Quanto alla domanda di protezione sussidiaria, il Tribunale ha escluso, sulla base della consultazione di fonti informative qualificate delle quali ha dato puntualmente conto, che il Pakistan sia da considerare teatro di violenza indiscriminata in situazioni di conflitto armato interno od internazionale.
Il giudice di merito ha altresì rilevato che manca l’allegazione di fatti che rendano il ricorrente personalmente esposto al rischio di un danno grave in caso di rimpatrio, tale non potendosi ritenere la situazione di grave instabilità del Paese. A fronte di tali rilievi, il ricorrente si limita a contrapporre alla ricostruzione da parte del Tribunale della situazione generale del suo Paese di origine una propria ricostruzione, fondata su diverse informazioni, sostanzialmente con l’obiettivo di conseguire una rivisitazione delle valutazioni di merito del Tribunale inibita, invece, a questa Corte.
3. Con il terzo motivo si lamenta, ai sensi dell’art. 360 c.p.c., comma 1, n. 3 e 5, omessa applicazione dell’art. 10 Cost., errata valutazione delle condizioni personali del ricorrente, ai fini della concessione della cd. protezione umanitaria, ai sensi del D.Lgs. n. 286 del 1998, art. 5, comma 6.

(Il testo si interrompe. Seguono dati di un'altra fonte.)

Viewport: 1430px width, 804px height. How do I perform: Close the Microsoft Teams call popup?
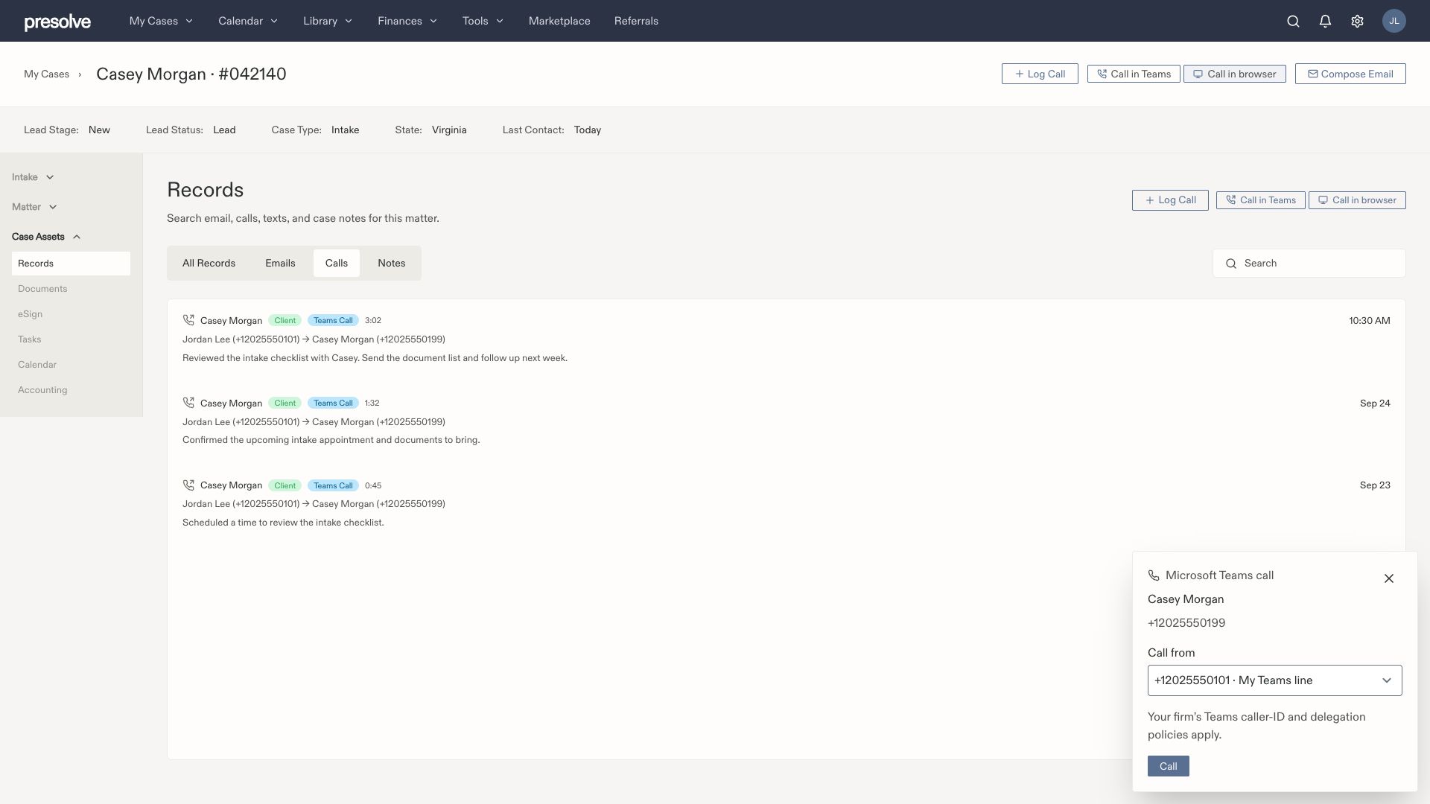click(x=1388, y=578)

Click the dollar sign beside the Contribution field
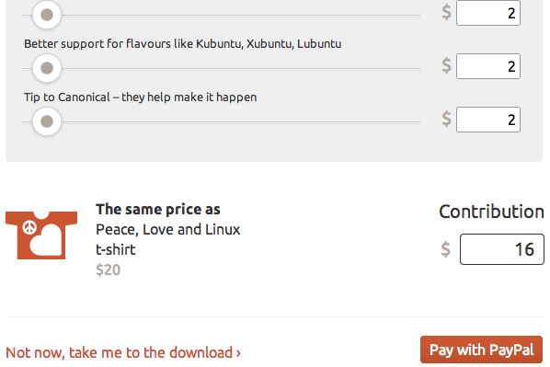(x=445, y=249)
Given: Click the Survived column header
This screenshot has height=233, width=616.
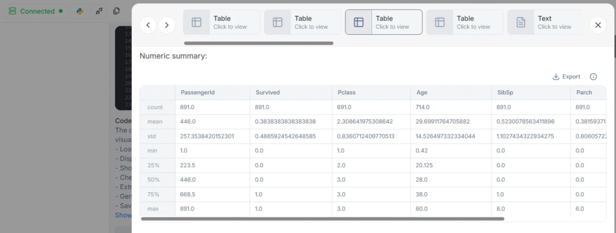Looking at the screenshot, I should click(x=268, y=93).
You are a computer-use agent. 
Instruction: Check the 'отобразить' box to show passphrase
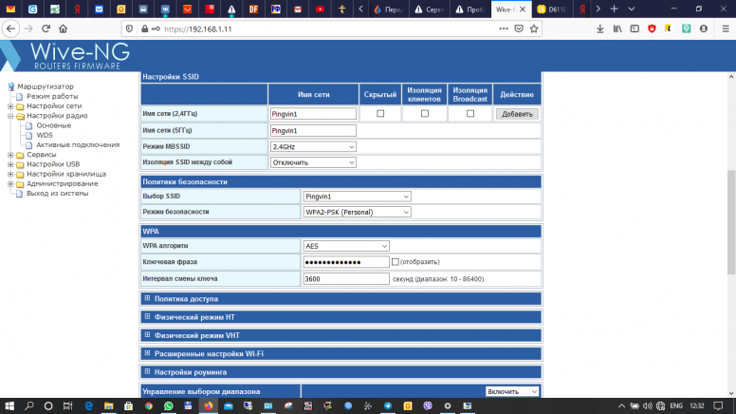[396, 262]
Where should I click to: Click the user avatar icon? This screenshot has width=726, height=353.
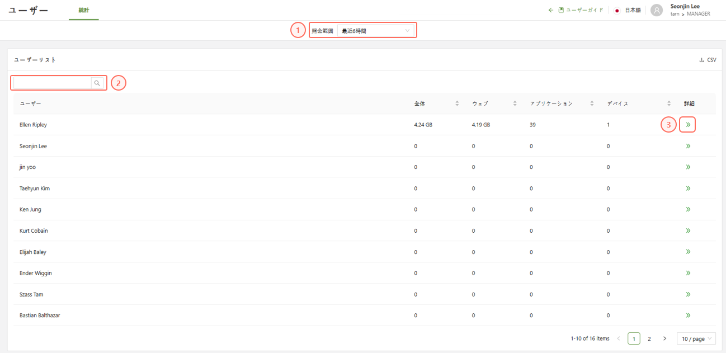pyautogui.click(x=657, y=11)
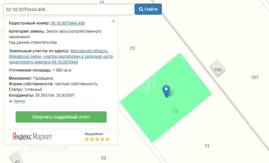Screen dimensions: 269x163
Task: Click the building labeled 45
Action: [x=17, y=158]
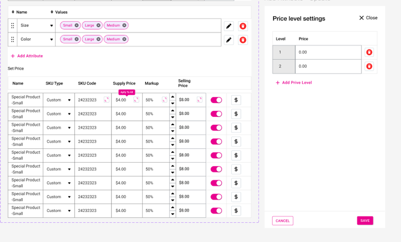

L’ampio motivo è inammissibile, in quanto al netto di considerazioni di carattere generale, non si confronta con la motivazione del decreto impugnato sopra riassunta e aspira meramente ad una rivalutazione delle risultanze istruttorie.
4. In conclusione, il ricorso va dichiarato inammissibile e il ricorrente condannato al pagamento delle spese del giudizio di legittimità, liquidate come da dispositivo, alla luce del valore e della natura della causa nonchè delle questioni trattate.
PQM
Dichiara inammissibile il ricorso e condanna il ricorrente al rimborso delle spese di controparte, che liquida in Euro 2.100,00, oltre spese prenotate a debito.
Ai sensi del D.P.R. n. 115 del 2002, art. 13, comma 1-quater, inserito dalla L. n. 228 del 2012, art. 1, comma 17, da atto della sussistenza dei presupposti per il versamento, da parte del ricorrente, dell’ulteriore importo a titolo di contributo unificato pari a quello dovuto per il ricorso, a norma dello stesso art. 13, comma 1-bis, se dovuto.
Così deciso in Roma, il 30 giugno 2020.